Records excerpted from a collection
>>>

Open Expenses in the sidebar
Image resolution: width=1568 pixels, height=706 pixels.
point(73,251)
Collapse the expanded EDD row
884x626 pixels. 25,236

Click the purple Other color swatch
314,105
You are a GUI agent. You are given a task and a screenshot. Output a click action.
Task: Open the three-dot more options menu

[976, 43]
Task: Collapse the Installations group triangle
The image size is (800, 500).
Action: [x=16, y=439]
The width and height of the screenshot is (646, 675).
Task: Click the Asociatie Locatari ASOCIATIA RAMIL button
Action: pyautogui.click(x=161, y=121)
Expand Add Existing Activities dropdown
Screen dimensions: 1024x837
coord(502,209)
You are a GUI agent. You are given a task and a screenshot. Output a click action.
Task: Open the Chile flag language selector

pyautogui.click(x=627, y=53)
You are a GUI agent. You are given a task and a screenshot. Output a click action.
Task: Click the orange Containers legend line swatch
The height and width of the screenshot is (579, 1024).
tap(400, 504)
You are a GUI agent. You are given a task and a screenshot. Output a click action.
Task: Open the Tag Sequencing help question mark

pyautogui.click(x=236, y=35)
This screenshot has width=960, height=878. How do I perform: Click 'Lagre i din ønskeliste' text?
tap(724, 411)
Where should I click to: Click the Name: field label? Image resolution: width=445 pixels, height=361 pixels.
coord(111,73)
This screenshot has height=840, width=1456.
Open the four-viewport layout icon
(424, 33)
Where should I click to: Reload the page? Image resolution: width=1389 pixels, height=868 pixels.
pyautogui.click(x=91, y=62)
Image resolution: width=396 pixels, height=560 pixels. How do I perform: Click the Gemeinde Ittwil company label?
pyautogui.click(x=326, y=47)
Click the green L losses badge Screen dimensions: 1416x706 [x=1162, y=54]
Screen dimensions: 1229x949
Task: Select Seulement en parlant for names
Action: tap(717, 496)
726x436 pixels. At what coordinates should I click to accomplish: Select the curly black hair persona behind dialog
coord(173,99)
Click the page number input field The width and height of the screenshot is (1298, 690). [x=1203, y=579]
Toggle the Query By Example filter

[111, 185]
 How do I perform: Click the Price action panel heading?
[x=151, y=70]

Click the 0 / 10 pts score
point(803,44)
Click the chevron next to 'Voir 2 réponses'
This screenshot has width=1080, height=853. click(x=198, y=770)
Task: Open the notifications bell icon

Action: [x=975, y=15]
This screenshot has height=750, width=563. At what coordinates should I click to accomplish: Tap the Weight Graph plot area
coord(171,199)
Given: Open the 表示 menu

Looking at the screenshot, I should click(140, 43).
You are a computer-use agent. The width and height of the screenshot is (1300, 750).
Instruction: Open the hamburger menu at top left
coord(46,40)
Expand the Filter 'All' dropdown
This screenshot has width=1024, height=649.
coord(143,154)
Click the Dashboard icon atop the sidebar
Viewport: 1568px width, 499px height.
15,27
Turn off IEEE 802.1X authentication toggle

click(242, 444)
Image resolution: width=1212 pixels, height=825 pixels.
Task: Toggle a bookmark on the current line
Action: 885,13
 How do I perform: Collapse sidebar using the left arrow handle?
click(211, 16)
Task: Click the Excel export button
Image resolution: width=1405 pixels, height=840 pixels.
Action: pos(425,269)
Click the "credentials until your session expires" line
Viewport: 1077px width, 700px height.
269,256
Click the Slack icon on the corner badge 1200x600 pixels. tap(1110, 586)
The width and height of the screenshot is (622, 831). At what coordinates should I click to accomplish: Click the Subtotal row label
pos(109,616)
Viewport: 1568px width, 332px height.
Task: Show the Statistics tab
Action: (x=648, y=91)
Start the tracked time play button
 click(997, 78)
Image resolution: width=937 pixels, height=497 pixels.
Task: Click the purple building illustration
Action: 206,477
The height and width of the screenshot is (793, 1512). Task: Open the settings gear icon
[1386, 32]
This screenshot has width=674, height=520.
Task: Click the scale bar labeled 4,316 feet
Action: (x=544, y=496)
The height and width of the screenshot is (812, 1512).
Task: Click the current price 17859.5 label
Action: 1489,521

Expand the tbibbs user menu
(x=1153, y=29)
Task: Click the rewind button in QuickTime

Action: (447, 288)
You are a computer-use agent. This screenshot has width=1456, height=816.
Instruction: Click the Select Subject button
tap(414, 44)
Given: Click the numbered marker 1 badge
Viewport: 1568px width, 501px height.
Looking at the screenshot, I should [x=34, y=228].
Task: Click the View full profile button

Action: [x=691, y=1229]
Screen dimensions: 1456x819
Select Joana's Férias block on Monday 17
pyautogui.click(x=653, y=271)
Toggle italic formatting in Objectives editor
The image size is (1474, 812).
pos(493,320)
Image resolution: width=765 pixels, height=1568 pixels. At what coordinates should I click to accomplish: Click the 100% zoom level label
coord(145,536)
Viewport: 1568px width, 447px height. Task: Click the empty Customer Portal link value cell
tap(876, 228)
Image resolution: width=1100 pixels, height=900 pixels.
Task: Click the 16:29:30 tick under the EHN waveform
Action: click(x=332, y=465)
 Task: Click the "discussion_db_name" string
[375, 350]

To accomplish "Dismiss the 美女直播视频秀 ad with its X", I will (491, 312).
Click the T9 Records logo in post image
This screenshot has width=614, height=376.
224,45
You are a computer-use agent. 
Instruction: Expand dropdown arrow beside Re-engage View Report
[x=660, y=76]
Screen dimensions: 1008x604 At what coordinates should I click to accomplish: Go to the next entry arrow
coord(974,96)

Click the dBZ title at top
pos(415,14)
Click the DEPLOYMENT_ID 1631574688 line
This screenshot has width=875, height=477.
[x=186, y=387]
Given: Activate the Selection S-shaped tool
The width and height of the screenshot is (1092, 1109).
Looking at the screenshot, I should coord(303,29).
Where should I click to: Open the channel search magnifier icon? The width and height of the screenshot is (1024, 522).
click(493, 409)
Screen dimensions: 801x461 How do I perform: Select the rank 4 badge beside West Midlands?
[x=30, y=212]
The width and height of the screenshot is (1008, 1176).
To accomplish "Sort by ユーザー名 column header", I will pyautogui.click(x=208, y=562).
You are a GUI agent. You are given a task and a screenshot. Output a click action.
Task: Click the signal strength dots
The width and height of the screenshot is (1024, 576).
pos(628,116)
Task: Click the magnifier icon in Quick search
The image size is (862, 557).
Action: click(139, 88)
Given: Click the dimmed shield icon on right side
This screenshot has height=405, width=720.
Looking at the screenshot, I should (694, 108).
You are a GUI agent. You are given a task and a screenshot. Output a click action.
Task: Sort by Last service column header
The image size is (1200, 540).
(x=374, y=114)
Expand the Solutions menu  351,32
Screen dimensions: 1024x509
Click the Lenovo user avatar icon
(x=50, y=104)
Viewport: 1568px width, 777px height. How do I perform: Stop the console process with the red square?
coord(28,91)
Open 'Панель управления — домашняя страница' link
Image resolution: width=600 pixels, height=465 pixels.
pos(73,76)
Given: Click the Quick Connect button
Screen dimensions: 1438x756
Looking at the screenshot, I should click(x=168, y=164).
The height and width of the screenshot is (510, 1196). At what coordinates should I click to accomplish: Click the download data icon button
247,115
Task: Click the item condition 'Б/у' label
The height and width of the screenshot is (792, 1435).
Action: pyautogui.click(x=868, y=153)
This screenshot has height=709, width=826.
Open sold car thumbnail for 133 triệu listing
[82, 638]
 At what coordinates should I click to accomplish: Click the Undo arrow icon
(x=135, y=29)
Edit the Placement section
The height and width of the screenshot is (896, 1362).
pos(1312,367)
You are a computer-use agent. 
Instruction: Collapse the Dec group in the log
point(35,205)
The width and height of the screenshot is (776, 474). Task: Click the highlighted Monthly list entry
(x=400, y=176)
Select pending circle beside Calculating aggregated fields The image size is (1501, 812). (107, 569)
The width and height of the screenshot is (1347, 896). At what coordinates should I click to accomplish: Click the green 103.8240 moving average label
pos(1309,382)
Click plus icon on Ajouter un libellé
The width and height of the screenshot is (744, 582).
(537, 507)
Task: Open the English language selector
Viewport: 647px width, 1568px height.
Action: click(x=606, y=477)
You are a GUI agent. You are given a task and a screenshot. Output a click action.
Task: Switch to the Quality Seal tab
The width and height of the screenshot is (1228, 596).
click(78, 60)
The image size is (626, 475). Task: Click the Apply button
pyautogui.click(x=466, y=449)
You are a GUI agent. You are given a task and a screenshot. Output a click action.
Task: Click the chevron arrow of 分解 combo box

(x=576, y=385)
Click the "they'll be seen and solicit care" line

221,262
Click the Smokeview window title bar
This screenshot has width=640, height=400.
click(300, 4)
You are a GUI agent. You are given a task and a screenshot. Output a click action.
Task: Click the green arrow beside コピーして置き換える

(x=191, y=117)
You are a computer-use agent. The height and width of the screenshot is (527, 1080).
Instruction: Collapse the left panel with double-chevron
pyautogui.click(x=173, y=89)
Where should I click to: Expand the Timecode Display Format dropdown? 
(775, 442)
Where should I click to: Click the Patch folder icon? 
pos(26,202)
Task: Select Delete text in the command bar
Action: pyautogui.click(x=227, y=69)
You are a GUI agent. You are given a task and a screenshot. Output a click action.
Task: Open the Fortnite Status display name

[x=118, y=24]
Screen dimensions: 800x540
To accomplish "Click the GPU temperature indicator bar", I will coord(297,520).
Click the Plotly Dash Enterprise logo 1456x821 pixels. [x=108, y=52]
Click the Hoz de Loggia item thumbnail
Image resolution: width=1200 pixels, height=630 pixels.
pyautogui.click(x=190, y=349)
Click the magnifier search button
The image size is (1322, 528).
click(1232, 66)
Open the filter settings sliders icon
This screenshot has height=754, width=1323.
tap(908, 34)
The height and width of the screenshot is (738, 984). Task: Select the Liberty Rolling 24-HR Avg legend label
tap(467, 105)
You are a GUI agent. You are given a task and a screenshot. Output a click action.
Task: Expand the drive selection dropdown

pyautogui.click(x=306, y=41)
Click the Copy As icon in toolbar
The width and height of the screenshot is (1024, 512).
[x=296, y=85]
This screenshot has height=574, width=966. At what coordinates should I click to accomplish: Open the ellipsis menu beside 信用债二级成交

<<<

• [Work task]
Report each line in the data that holds the word "item".

• [Solution to the problem]
Task: Click the item condition 'Б/у' label
Click the Hoz de Loggia item thumbnail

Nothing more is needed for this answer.